Brodie followed the fresh prints from the open door, back across the dining room and into the hall, where they vanished in the carpet. Had someone been eavesdropping on him and Sita in the bar? If so, why? Retreating into the dining room, the intruder had knocked over a glass, smashing it on the floor.

Brodie crunched his way through the broken glass now, heading back to the open door, and stepping out into the snow that lay ten centimetres thick on the wooden terrace. There, the footprints that came and went were crisply imprinted in the fresh fall, and he followed them down the steps and on to the driveway, zipping up his jacket. Snowflakes fell through the beam of his torch as he followed the footsteps through the darkness towards the trees and the football field beyond.

He could feel his heart pounding distantly beneath fleece and waterproof layers, cold wet snow settling on his bristled head. Up ahead, he saw a shadow darting between the trees. He shouted, ‘Stop!’ but only succeeded in sending the intruder off at a run. Brodie ran several metres himself into the trees, but quickly realised he would never catch their eavesdropper. There had been far too much whisky consumed. He stopped, breathing heavily for several moments, before turning reluctantly back to the hotel.

Sita turned in her seat as he came into the bar, surprised to see the snow on his jacket. He stamped his feet and shook it off in front of the fire. She said, ‘Who was it?’

‘No idea. But someone was out there in the hall listening to us talking in here. I don’t know how much they could hear, or why they would want to, but they ran off through the snow when I went after them with my torch.’

She stood up, a little unsteadily. ‘How did they get in?’

‘Through French windows in the dining room.’

‘Broke in, you mean?’

Brodie shook his head. ‘There didn’t appear to be any damage. It couldn’t have been locked.’ He pursed his lips thoughtfully. ‘But we’d better lock ourselves into our rooms tonight. Don’t want to offer open invites to any unwanted guests.’

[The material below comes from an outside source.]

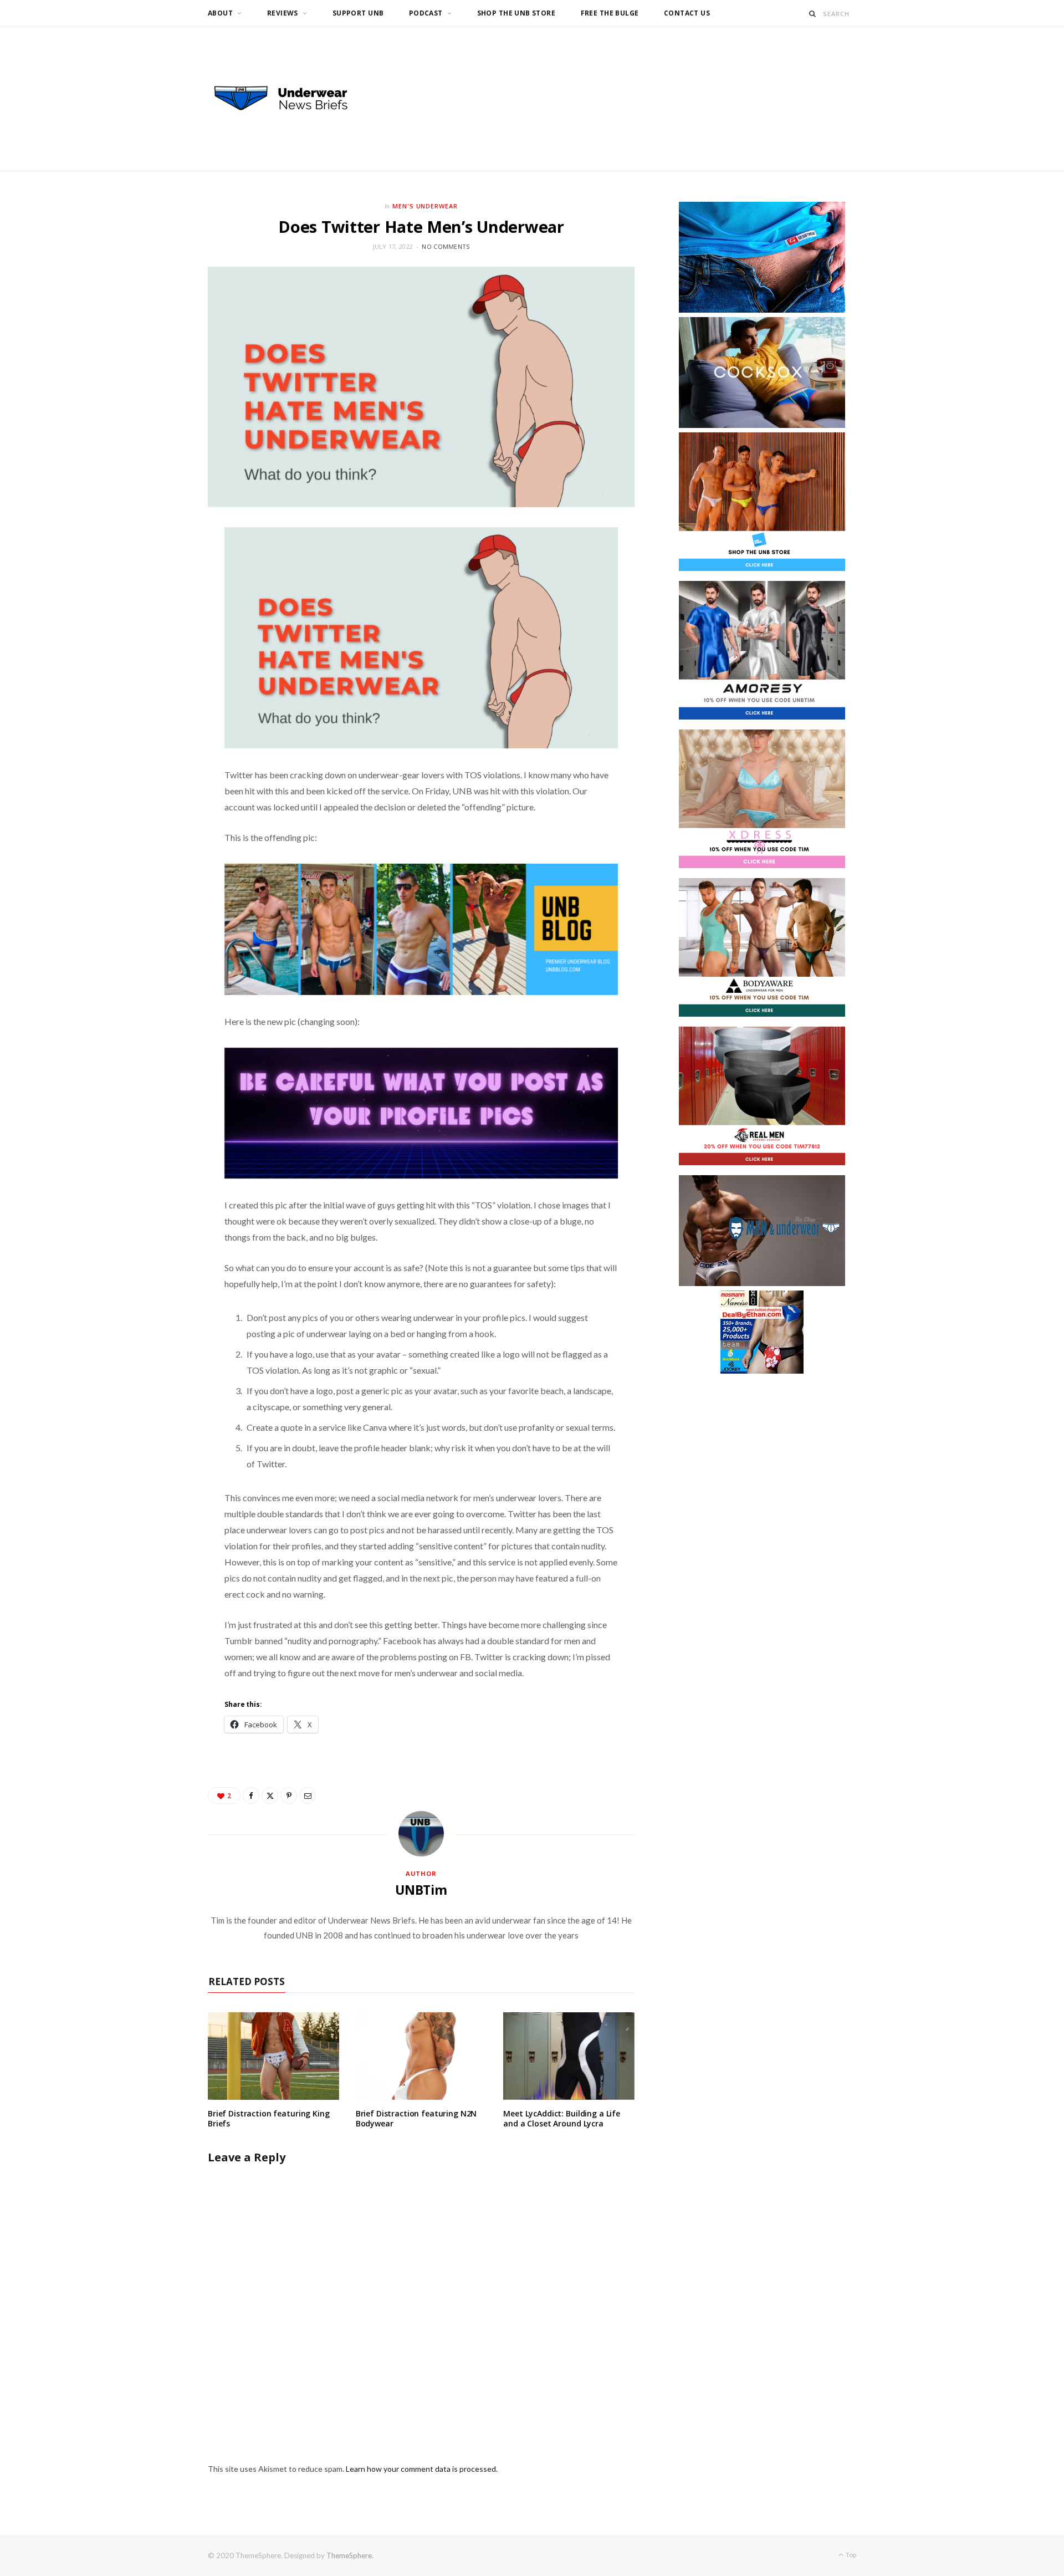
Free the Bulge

She lifted her bag and crossed to the fire. ‘You think we’re in danger?’

He shook his head. ‘No. I mean, why would we be?’

She shivered, in spite of standing in front of the flames. ‘I don’t like this place,’ she said. ‘I’ve spent half my life with corpses. But the thought of that dead man folded into the cake cabinet in the kitchen gives me the willies.’


Brodie lay on his bed in the dark, fully dressed. He didn’t think he would sleep much tonight, and every time he closed his eyes, the room seemed to spin around him. So he stared, unseeing, at the ceiling.

He had never, in all the years since, told anyone about the events of that night when he came home to find Mel dead in the bath. Not even Tiny. He had locked them away tight in a dark place that only he visited. Scared to let the memories escape into the light where, somehow, he felt they would only do him even more harm. He knew exactly why he had not wanted to confront Addie with the truth at the time. She wouldn’t have believed him. Wouldn’t have wanted to hear it. The man who had betrayed the trust of his wife and daughter just trying to make excuses.

And in bottling it up, he had only made it worse, burying it and damaging himself in the process. Until they had passed the tipping point, he and Addie. That crossroads beyond which there was no return. A time when healing might still have been possible, if only they had made the effort. It wasn’t until now, with his own death imminent, that he had been moved, finally, to drag all the skeletons from his closet and lay them out to be judged. Whatever that judgement might be.

He thought of Sita, lying on her own in the next room, cold probably, and a little scared, guarding her private grief behind a bold façade that she had let slip tonight. Unintentionally. To a stranger. And maybe that was easier.

Harder, he thought, to face someone you love with the truth that you’ve been hiding from them for years.